Armamentismo en el triángulo norte de Centro América

Por: Carlos Roberto Zelaya

Nuevamente las alarmas armamentistas suenan en la región centroamericana, de forma particular en Guatemala, El Salvador y Honduras, a la que se agrega Nicaragua cuando en abril del año pasado el gobierno de Rusia entregó a Nicaragua el primer envío de un 1er lote de 20 tanques de guerra T-72B, de un total de 50, a un costo de 80 millones de dólares, como parte del acuerdo binacional de cooperación técnico-militar.

 La transacción, de innegable connotación geopolítica y que ahora alcanza el mandato en Estados Unidos del incierto Donald Trump, que este año amplió el presupuesto militar en más de 53 mil millones de dólares en tanto la República Popular de China hizo lo mismo con más del 6 por ciento; lo anterior resulta de una visita efectuada en julio de 2014 por el presidente ruso, Vladimir Putin, que fue recibido por su homólogo el reelecto por un cuarto mandato consecutivo presidente Daniel Ortega, con un discurso de paz.

Analistas del área advierten que tanto Managua, como Tegucigalpa y Guatemala utilizan la excusa del narcotráfico para aumentar sus compras de armas y romper de esa manera el equilibrio militar en Centroamérica, en donde los niveles de pobreza han ido en incremento como lo muestran la realidad y cifras de la Organización de las Naciones Unidas.

Una medida que según el gobierno de Costa Rica, el único del continente que formalmente carecen de Fuerzas Armadas, no significan una amenaza directa a su territorio, aunque los pueblos de la región lo que más necesitan más educación, salud, tecnología, infraestructura, luchar contra el crimen organizado, tráfico de migrantes y drogas.

 En Honduras, el Presidente de la Comisión de Defensa del Congreso Nacional, David Chávez, recomendó repotenciar la Fuerza Aérea Hondureña para equilibrar la carrera armamentista iniciada por Nicaragua, por lo que en el Presupuesto General de la República aprobado para este año, los legisladores liberales y nacionalistas aprobaron incrementar en cuatro mil 500 millones de lempiras la asignación para la Fuerza Aérea.
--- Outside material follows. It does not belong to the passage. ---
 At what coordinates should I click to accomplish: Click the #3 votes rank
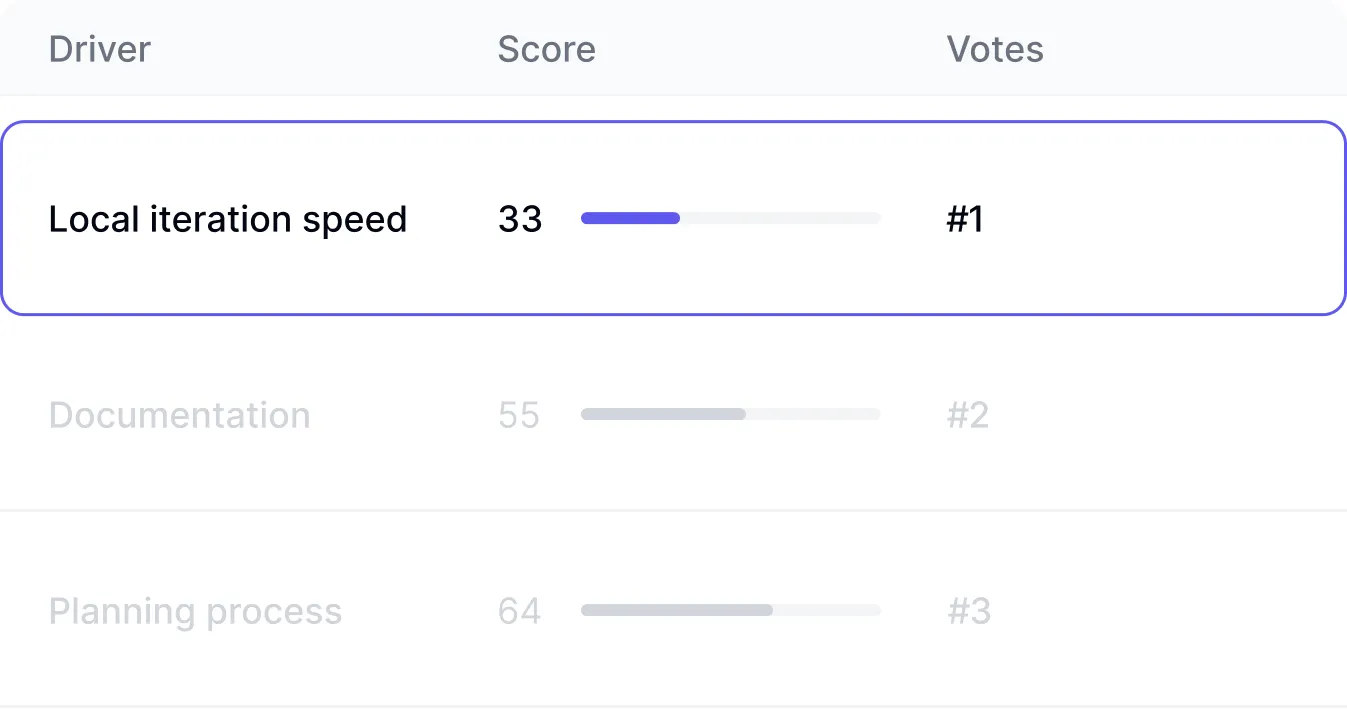coord(969,611)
Al concierto oficial se agregó el ex jefe de las Fuerzas Armadas, Romeo Vásquez Velásquez y la firma de un tratado militar con Israel para asesorar a la milicia y repotenciar los aviones de combate y una flotilla de helicópteros con que cuenta esa rama del ejército hondureño.

Otro jefe castrense de este país, René Osorio Canales, hoy encargado del régimen de Juan Hernández Alvarado en impulsar el cuestionado proyecto de Ciudades Modelo, que cercenan el territorio nacional, aseguró que a la ruptura del balance militar en Centroamérica sucede ante la reticencia del gobierno de Estados Unidos para repotenciar su equipo. Analistas dicen que el lenguaje unionista se extingue de la diplomacia regional cuando cualquiera de sus miembros asume acciones unilaterales de esta naturaleza, que incomodan a países socios en instancias como la Conferencia de Ejércitos de Centroamérica y el Sistema de la Integración Centroamericana, entre otros.
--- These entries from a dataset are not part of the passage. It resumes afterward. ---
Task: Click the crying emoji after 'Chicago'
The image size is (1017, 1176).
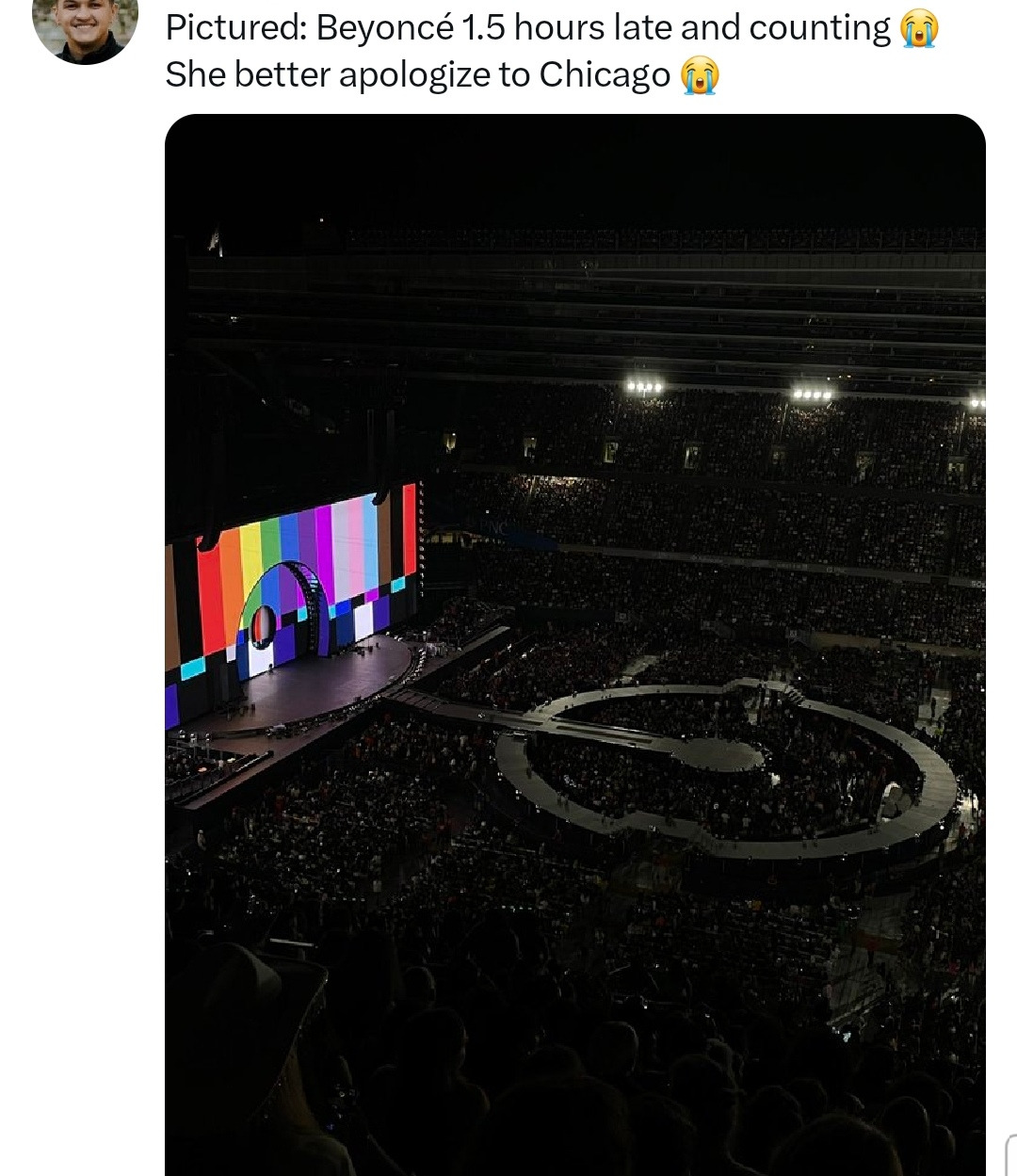Action: click(x=699, y=75)
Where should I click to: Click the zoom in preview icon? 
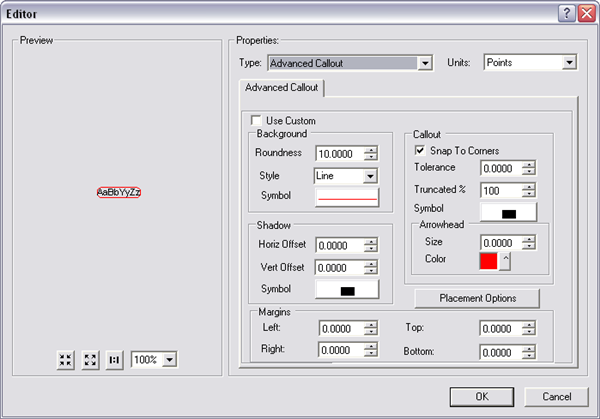(66, 359)

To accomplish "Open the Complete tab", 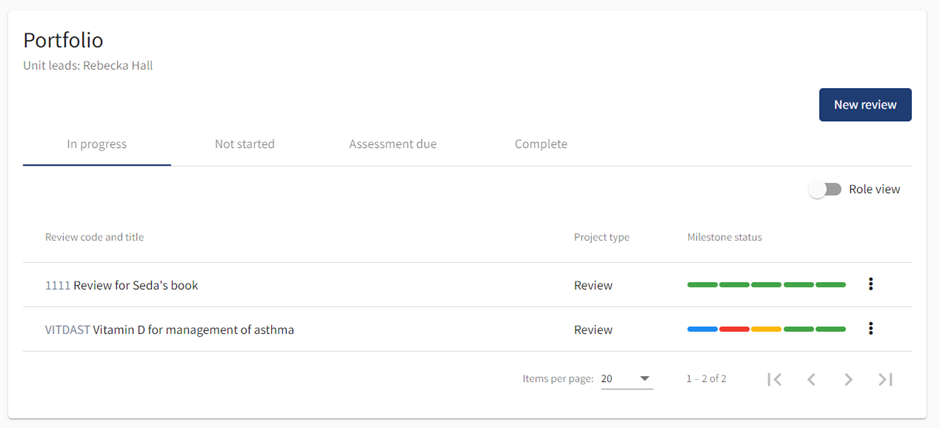I will (x=541, y=144).
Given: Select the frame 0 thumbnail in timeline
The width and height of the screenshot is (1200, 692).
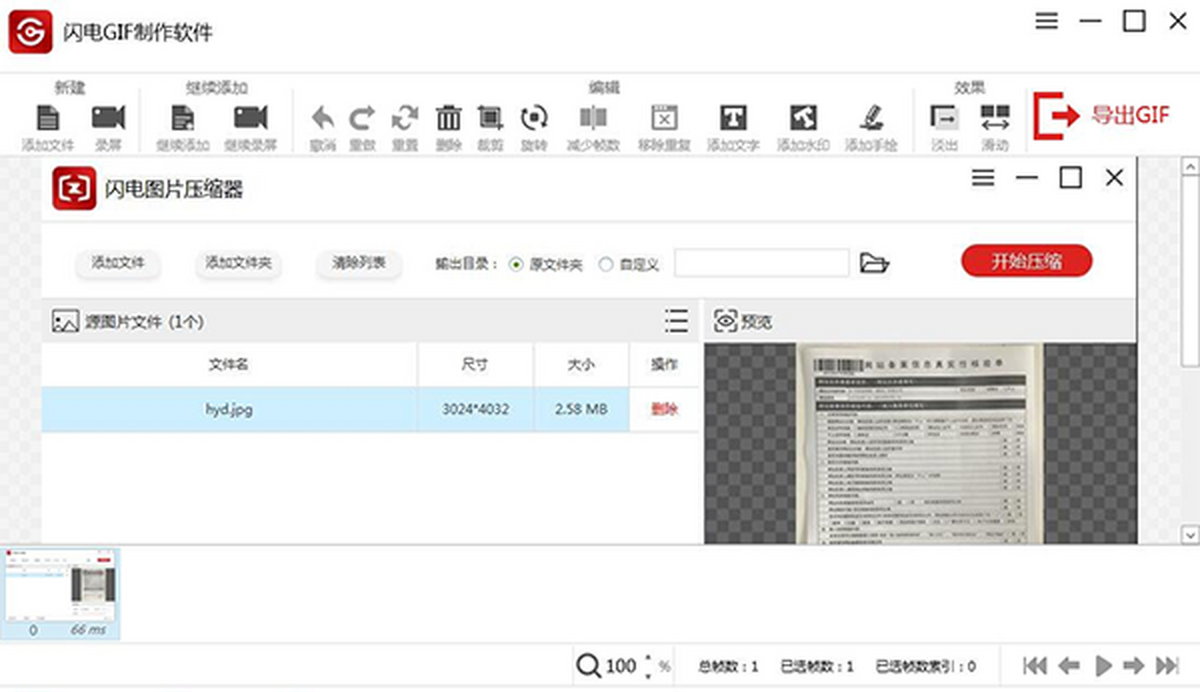Looking at the screenshot, I should (61, 592).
El tema trasciende el propio afán que compras de equipos bélicos debido a que tocan intereses geopolíticos regionales, continentales y globales, en los que se enfrascan Rusia, Estados Unidos y China y otros como Brasil, Colombia y uno que otro de Europa; los primeros representan los principales actores en generar este tipo de escenarios.

El armamentismo guarda connotaciones de control de recursos naturales y zonas territoriales; contener procesos de liberación nacional y de izquierda en América Latina; instalar bases militares; envío de mensajes a decisiones soberanas, como la construcción del canal interoceánico de Nicaragua, financiado con 50 mil millones de dólares por China, para el caso.
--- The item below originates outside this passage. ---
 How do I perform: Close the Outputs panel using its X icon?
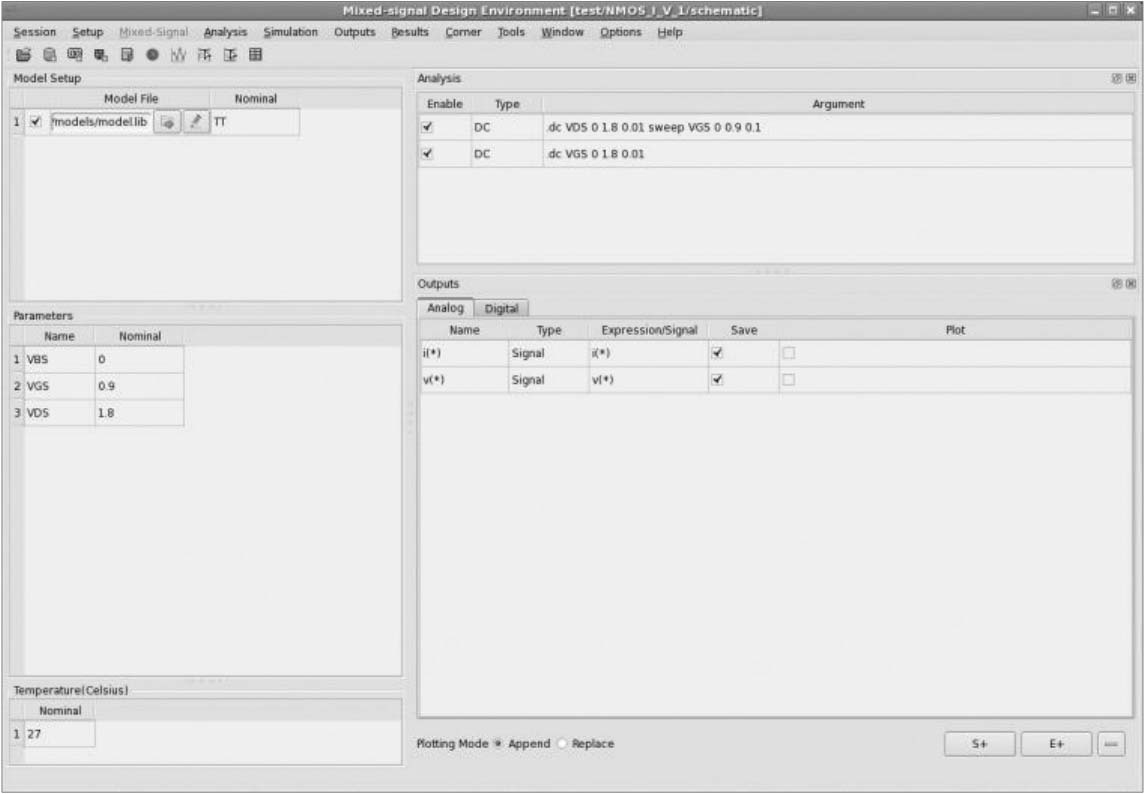1131,284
En diciembre de 2015 y por 4to año consecutivo, el volumen de negocios de los 100 primeros fabricantes de armas del planeta se contrajo 1,5%; en 2014 alcanzó 401.000 mil millones de dólares, según el Instituto de Investigación de la Paz Internacional de Estocolmo, SIPRI, por sus siglas en inglés.

Las empresas asentadas en Estados Unidos y Europa del Oeste copan más del 80% del mercado mundial de armas. 36 empresas que representan el resto del mundo vieron subir sus ingresos un 25% el año pasado, merced a una explosión de casi un 50% de las ventas de la industria de Rusia, que figura con 19 constructores y sus filiales en el palmarés del SIPRI.

La superioridad armada únicamente beneficia a quienes las producen y venden; los países más empobrecidos del mundo, sean de África, Asia o América están en la fila de los principales clientes que aportan importantes recursos mientras sus pueblos decaen ante problemas de salud, magros ingresos, poca educación, inseguridad y violencia social.